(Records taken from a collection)

- - - - -

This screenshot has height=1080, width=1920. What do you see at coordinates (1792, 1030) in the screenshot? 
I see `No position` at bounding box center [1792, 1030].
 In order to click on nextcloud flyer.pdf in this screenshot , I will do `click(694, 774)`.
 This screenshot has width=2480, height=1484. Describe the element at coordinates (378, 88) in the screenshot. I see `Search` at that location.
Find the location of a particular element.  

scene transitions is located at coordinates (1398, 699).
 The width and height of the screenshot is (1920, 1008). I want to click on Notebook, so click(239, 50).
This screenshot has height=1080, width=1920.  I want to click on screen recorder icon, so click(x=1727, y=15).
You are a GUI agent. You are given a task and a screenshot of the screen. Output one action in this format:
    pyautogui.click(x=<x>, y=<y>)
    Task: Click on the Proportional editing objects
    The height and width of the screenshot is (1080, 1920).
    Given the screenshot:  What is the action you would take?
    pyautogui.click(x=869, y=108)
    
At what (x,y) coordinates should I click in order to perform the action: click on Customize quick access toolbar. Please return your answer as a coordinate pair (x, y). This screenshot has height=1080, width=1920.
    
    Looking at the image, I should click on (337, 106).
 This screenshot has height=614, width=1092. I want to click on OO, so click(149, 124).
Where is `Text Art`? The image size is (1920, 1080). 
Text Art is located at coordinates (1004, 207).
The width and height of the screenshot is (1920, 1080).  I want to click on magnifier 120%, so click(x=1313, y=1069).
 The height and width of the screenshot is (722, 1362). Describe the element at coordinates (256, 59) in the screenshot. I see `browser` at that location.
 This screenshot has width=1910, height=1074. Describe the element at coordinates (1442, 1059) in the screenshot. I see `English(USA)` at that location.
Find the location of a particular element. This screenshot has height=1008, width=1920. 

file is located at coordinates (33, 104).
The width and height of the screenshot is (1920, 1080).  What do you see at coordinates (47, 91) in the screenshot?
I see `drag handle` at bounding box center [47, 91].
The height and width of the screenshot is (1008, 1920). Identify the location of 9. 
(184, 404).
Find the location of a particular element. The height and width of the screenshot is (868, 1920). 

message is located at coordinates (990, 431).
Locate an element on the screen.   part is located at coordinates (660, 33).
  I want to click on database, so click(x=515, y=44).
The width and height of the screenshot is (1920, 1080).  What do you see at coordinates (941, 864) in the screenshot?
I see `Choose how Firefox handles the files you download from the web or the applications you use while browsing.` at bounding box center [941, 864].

- - - - -

TASK TO COMPLETE
Output the records shown above line for line, without changing anything.

FINAL RESULT
This screenshot has height=1080, width=1920. What do you see at coordinates (1792, 1030) in the screenshot? 
I see `No position` at bounding box center [1792, 1030].
 In order to click on nextcloud flyer.pdf in this screenshot , I will do `click(694, 774)`.
 This screenshot has width=2480, height=1484. Describe the element at coordinates (378, 88) in the screenshot. I see `Search` at that location.
Find the location of a particular element.  

scene transitions is located at coordinates (1398, 699).
 The width and height of the screenshot is (1920, 1008). I want to click on Notebook, so click(239, 50).
This screenshot has height=1080, width=1920.  I want to click on screen recorder icon, so click(x=1727, y=15).
You are a GUI agent. You are given a task and a screenshot of the screen. Output one action in this format:
    pyautogui.click(x=<x>, y=<y>)
    Task: Click on the Proportional editing objects
    The height and width of the screenshot is (1080, 1920).
    Given the screenshot:  What is the action you would take?
    pyautogui.click(x=869, y=108)
    
At what (x,y) coordinates should I click in order to perform the action: click on Customize quick access toolbar. Please return your answer as a coordinate pair (x, y). This screenshot has height=1080, width=1920.
    
    Looking at the image, I should click on (337, 106).
 This screenshot has height=614, width=1092. I want to click on OO, so click(149, 124).
Where is `Text Art`? The image size is (1920, 1080). 
Text Art is located at coordinates (1004, 207).
The width and height of the screenshot is (1920, 1080).  I want to click on magnifier 120%, so click(x=1313, y=1069).
 The height and width of the screenshot is (722, 1362). Describe the element at coordinates (256, 59) in the screenshot. I see `browser` at that location.
 This screenshot has width=1910, height=1074. Describe the element at coordinates (1442, 1059) in the screenshot. I see `English(USA)` at that location.
Find the location of a particular element. This screenshot has height=1008, width=1920. 

file is located at coordinates (33, 104).
The width and height of the screenshot is (1920, 1080).  What do you see at coordinates (47, 91) in the screenshot?
I see `drag handle` at bounding box center [47, 91].
The height and width of the screenshot is (1008, 1920). Identify the location of 9. 
(184, 404).
Find the location of a particular element. The height and width of the screenshot is (868, 1920). 

message is located at coordinates (990, 431).
Locate an element on the screen.   part is located at coordinates (660, 33).
  I want to click on database, so click(x=515, y=44).
The width and height of the screenshot is (1920, 1080).  What do you see at coordinates (941, 864) in the screenshot?
I see `Choose how Firefox handles the files you download from the web or the applications you use while browsing.` at bounding box center [941, 864].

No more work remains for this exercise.